++++ Dokumenttext ++++

Nicht nur Johan Audel betritt in Deutschland neues Terrain, auch andersherum ist dies der Fall: Der Stürmer ist außerhalb Frankreichs weitestgehend unbekannt, die Fans des VfB Stuttgart suchen fieberhaft nach Informationen, um ihren Neuzugang einschätzen zu können.
Nicht einmal das Videoportal "Youtube" gibt mehr als zwei, drei kurze Sequenzen her.
Geboren am 12.12.1983 und auch fußballerisch ausgebildet in Nizza an der Côte d'Azur, zog es Johan Audel schon früh in den Norden. Mit lediglich zwanzig Jahren wechselte der Sohn karibischer Einwanderer der Insel Martinique 2004 zum OSC Lille. Bei den Nordfranzosen wollte ihm allerdings zunächst nicht der Durchbruch gelingen, 15 Spiele und zwei Tore standen am Ende zu Buche.
Durchbruch erst in Valenciennes
Nach einem einjährigen Leihgeschäft beim französischen Zweitligisten FC Lorient (30 Spiele, acht Tore) kehrte Audel zurück nach Lille, absolvierte aber lediglich vier Spiele für den OSC. Auf sich aufmerksam machte der 26-Jährige dann nach seinem Wechsel zum FC Valenciennes. 77 Spiele und 23 Tore kann der Linksfuß nach drei Jahren Ligue 1 vorweisen.
Der Transfer nach Stuttgart ging letztendlich schnell über die Bühne, zuvor hat Audel auch mit einem Wechsel in die Premier League nach Fulham kokettiert.
VfB-Sportdirektor Fredi Bobic sieht in ihm einen Wunschspieler: "Johan passt mit seinen Fähigkeiten sehr gut in unser Anforderungsprofil. Wir sind davon überzeugt, dass er sich schnell beim VfB und in der Bundesliga zurechtfinden wird".

++++ Gegebene Daten ++++

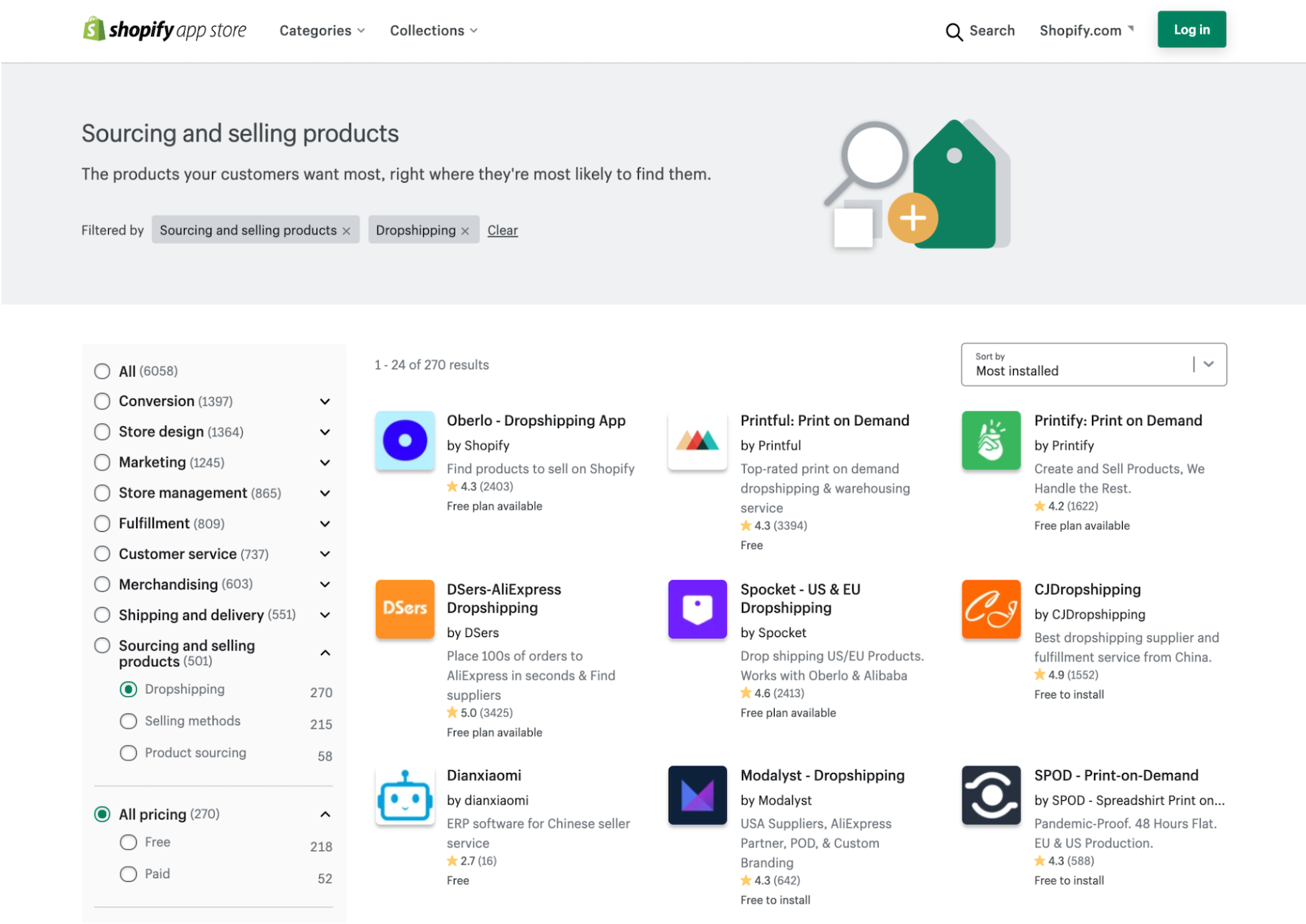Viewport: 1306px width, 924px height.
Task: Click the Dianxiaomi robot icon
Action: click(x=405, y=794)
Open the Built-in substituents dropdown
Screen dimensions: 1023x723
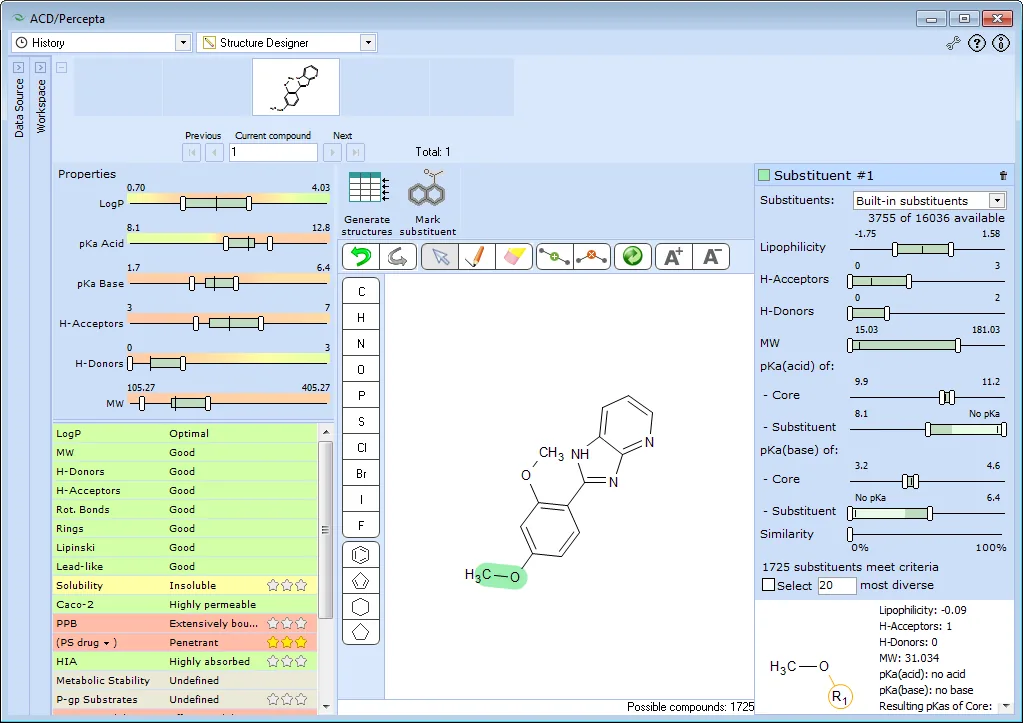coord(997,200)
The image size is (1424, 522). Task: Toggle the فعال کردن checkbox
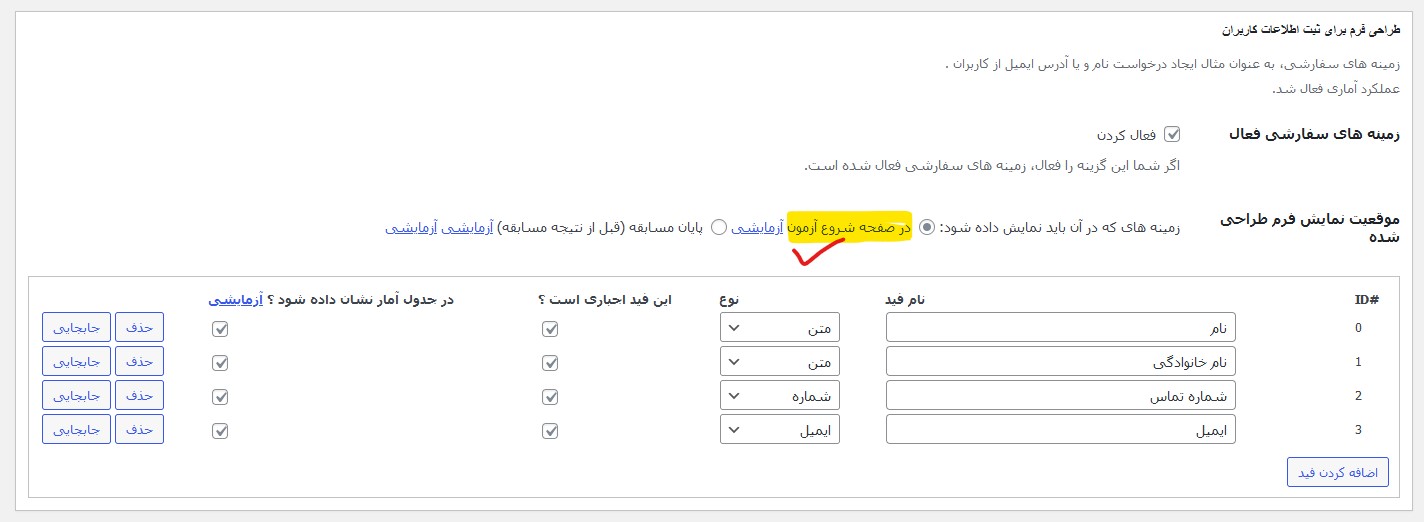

++++

- Aufgabe:
Gib die Stelle aus dem Text über Johan Audel wieder, beginnend mit „Der Transfer nach“ und weiter bis „nach Fulham kokettiert.“, und tausche dabei „Fulham“ gegen „London“. Die Einträge sind eigenständiges Material und gehören nicht zum Text über Johan Audel.

- Antwort:
Der Transfer nach Stuttgart ging letztendlich schnell über die Bühne, zuvor hat Audel auch mit einem Wechsel in die Premier League nach London kokettiert.